Entertainment

Film fraternity

Brothers take aim at movie heavyweights

Film fraternity

Movie moguls: Wang Zonglei (left) and elder brother Wang Zongjun

Move over, Warner Brothers. China’s Huayi Brothers are vying to become a leading global movie producer.

Huayi Brothers, founded by the two brothers Wang Zhongjun and Wang Zhonglei, is the mainland’s largest privately-owned filmmaker. Beijing has approved its application to be the first media company to list on Shenzhen Stock Exchange’s ChiNext, a Nasdaq-style market (see WiC last week).

Last year, revenues of Rmb68 million and a profit of Rmb31.6 million ($4.6 million) were supported by a 12% market share at the Chinese box office, trailing only state-run China Film Group.

Still, this doesn’t make them much of a match at the moment for Hollywood studios: Time Warner’s film entertainment divisions earned an operating income of $823 million in 2008.

“Although we are already leading the domestic market, we still have a long way to go to match Warner Brothers,” Wang Zhongjun admits. “But given the speed of China’s economic development and the fast growth of its movie industry, a world class Chinese entertainment group is sure to emerge in the near future.”

Born into a military family, Wang Zhongjun joined the army when he was 16 and later worked at the State Commodities Bureau.

With a growing passion for painting and photography, he then resigned to work as a photographer. In 1994 he opened an advertising firm with his younger brother.

Their break into the movie industry was largely a coincidence. A friend was short of Rmb5 million financing for a film. The brothers decided to help him out by lending the funds and discovered a passion for filmmaking in the process.

The brothers soon proved to have an eye for talent, with an early bet on director Feng Xiaogang and his first movie Sorry Baby in 1998. Since then Feng has become the country’s highest grossing domestic director, and has worked with Huayi on blockbusters like Assembly and If You Are The One (see WiC11).

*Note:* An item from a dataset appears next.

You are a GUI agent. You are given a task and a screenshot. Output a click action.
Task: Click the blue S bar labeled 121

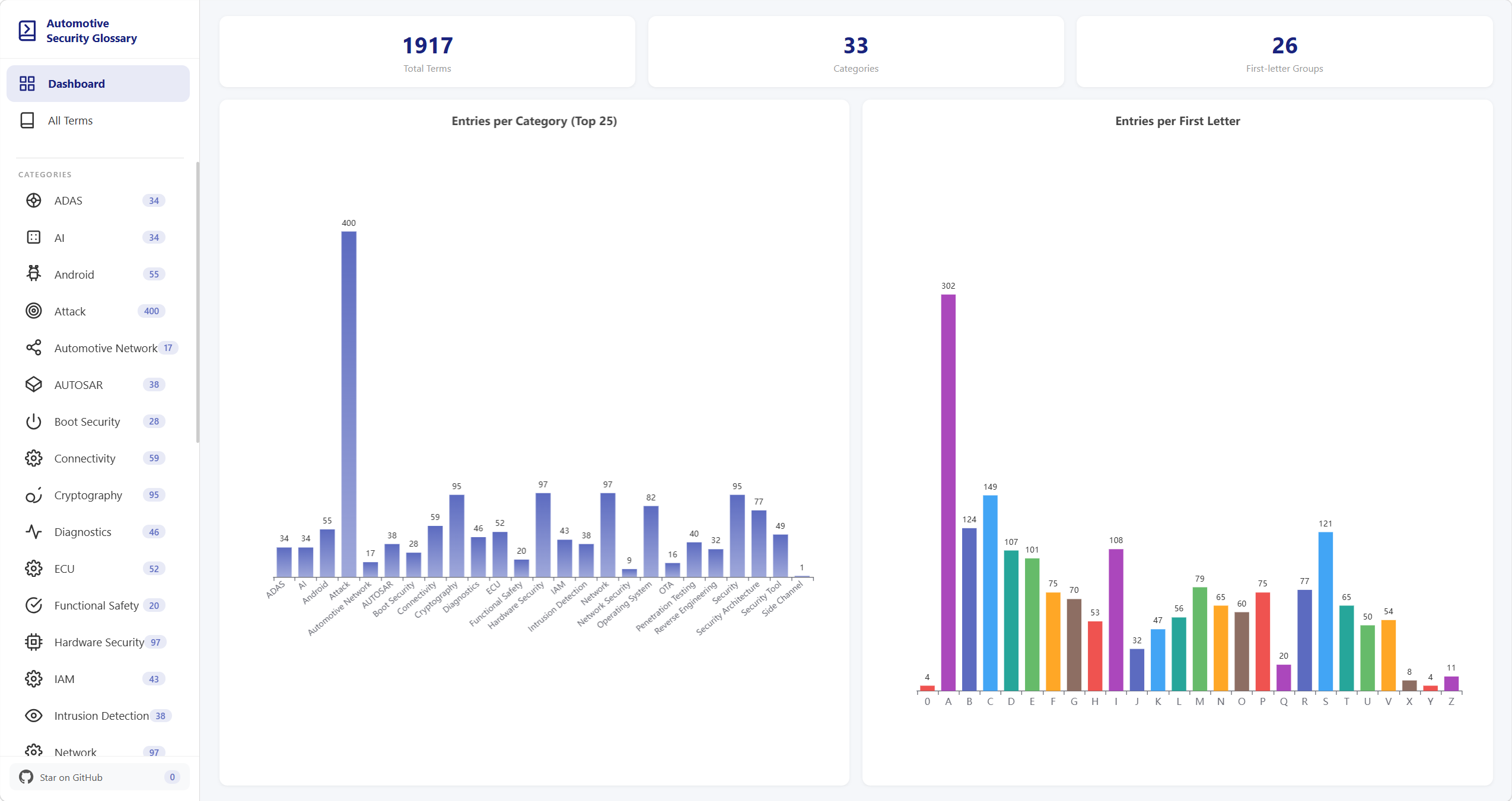pos(1325,611)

Huayi Brothers was also the first to collaborate with Western movie companies. In 2000, it teamed up with Columbia Pictures to produce Big Shot’s Funeral. The two companies later co-produced Cellphone, which was a box office performer in 2003.

The company’s success stems from Wang Zhongjun’s ability to attract financing, says China Entrepreneur magazine.

Since 2000, the two brothers have received more than Rmb400 million from backers like Taihe Group, Li Ka-shing’s Tom Group, Yahoo! China, and Focus Media. China Merchants Bank and ICBC have also funded several Huayi hits.

Alibaba chairman Jack Ma is also an investor in Huayi Brothers. “I remember the first time I met Wang I asked, ‘Do you want to be Time Warner, or do you only want money?’ He said he wanted to be Time Warner. So I said fine, because that is also what I am interested in.”

Beijing now seems to share a similar vision for government-owned filmmakers.

In an announcement last week, the State Council said that state-owned entertainment groups will be reorganised to allow outside financing so that they could “live on their own rather than being attached to government departments as parasites.”

We get their meaning, even if the wording could have been a little more carefully chosen.

In other words, the government is hoping for industry consolidation, with larger domestic firms capable (one day) of squaring up to the global giants.

“China’s market is very fragmented,” says Michael Tung, the chief investment officer of China Media Capital. “China should have four or five huge media groups. There’s nothing like News Corp or Time Warner.”

Under the proposed reforms, media companies will have greater freedom to produce a wider range of entertainment and cultural content for distribution inside China, and even for export.

Back at Huayi Brothers, Wang Zhongjun is enjoying his media mogul status with a garage of imported BMWs, an impressive art collection and a stable of 60 horses.